To help alleviate some of the boredom, most of the students played pranks on each other, the faculty, and the townspeople. One standard student joke was to send a roommate’s belongings home to his girlfriend. Another joke, as reported in the Gray Jacket, was to stage a fake duel between two students and make unsuspecting freshmen believe that one student had killed the other. Students painted Minor’s cow on one occasion and on numerous other occasions “borrowed” carriages from faculty and townspeople, disassembled them, and then reassembled them on the roofs of college buildings.
Students often would engage in noisemaking orgies in the middle of the night, sneaking up on some unsuspecting professor’s or local resident’s house and suddenly letting loose with noise from every conceivable percussion instrument they could acquire or make. Some of these sessions might have been planned in one of the local barrooms over “one too many drinks,” or so the townspeople thought. In May 1877, the Gray Jacket lamented: “A few weeks ago our little town boasted of four bar-rooms in full operation; now, only one is open to the public, and that one against the solemn protest of the people.” Possibly in protest over the demise of so many local pubs, the students (referred to as “a party of persons” in the July 1877 Gray Jacket) proceeded to demolish the kerosene lamps on Blacksburg’s Main Street. “For some minutes the cries of the mob and rattle of smashing glass rendered Main Street hideously musical,” the student publication reported. Since many students were also members of the five national social fraternities that had local chapters at the time, members of these groups received some of the blame for the mischief.
As student behavior increased in severity, the faculty and officers of the college split into two factions. General James H. “Gamecock” Lane, who was in charge of military tactics, wanted the college organized along lines similar to Virginia Military Institute, believing that a military structure would solve the disciplinary problem. President Minor, on the other hand, did not believe that the state legislature had envisioned another military institute in the state, and he strongly disagreed with Lane. The two points of view both had their supporters in the faculty, and the argument came to a head one day when Minor and Lane got into a heated discussion about the subject and even traded punches. The increasing dissension and disciplinary problems at the college became public knowledge throughout the state, causing a loss of confidence in the college and a consequent and drastic decline in enrollment.

[INFORMATION SUPPLIED]:

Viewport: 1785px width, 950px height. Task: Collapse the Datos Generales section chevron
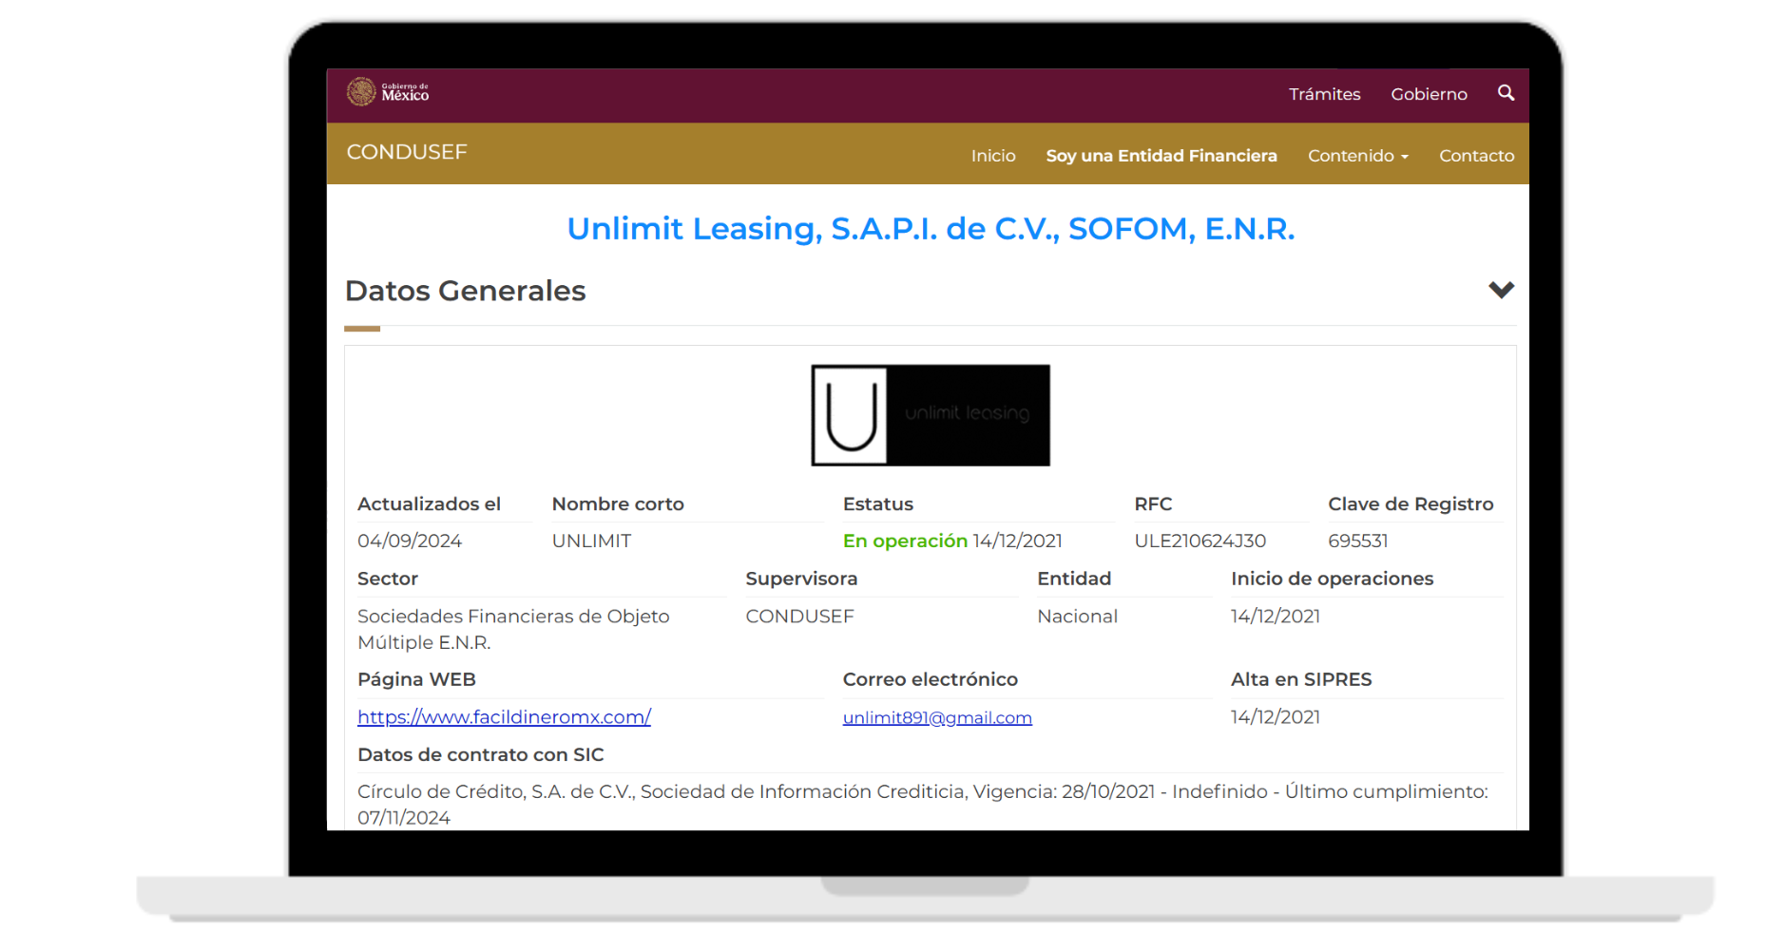click(1502, 290)
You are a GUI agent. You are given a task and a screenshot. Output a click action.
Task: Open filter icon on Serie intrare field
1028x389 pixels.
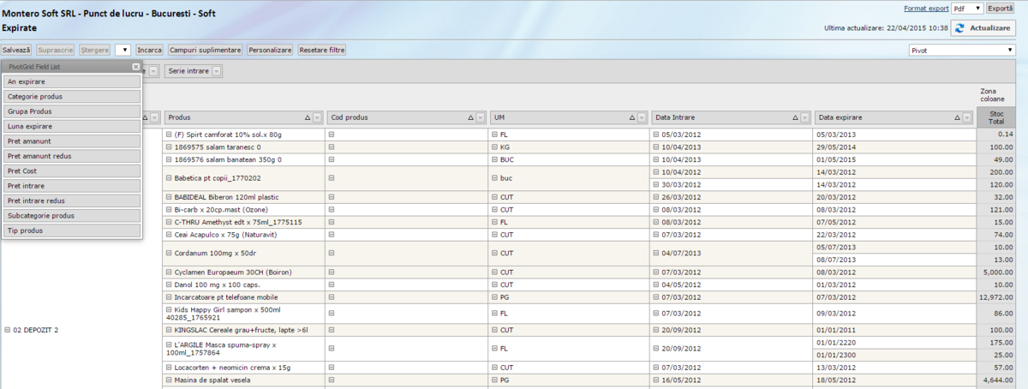[x=217, y=71]
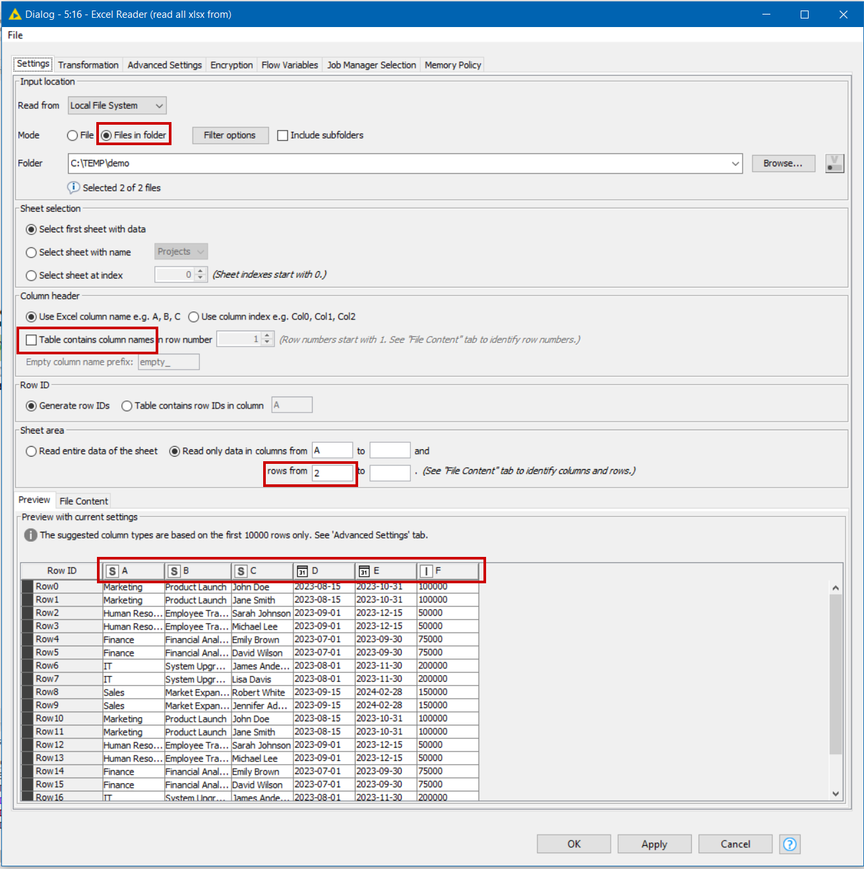Select Read entire data of the sheet
The height and width of the screenshot is (869, 864).
(x=31, y=451)
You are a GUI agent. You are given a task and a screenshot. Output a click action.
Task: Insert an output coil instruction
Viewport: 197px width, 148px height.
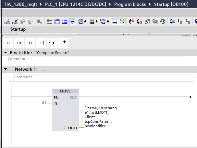[30, 43]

[WHAT IS REQUIRED]:
For each statement below, answer yes or no according to the account of student mischief and college discord given above, and quote the words from that account that decide it.
(a) Students put carriages they had taken apart back together on the roofs of college buildings.
(b) When the Gray Jacket wrote in May 1877, four bar-rooms in the town were still open to the public.
(c) President Minor wanted the college organized along lines similar to Virginia Military Institute.

[TASK SOLUTION]:
(a) Yes: "disassembled them, and then reassembled them on the roofs of college buildings."
(b) No: "now, only one is open to the public, and that one against the solemn protest of the people."
(c) No: "President Minor, on the other hand, did not believe that the state legislature had envisioned another military institute in the state, and he strongly disagreed with Lane."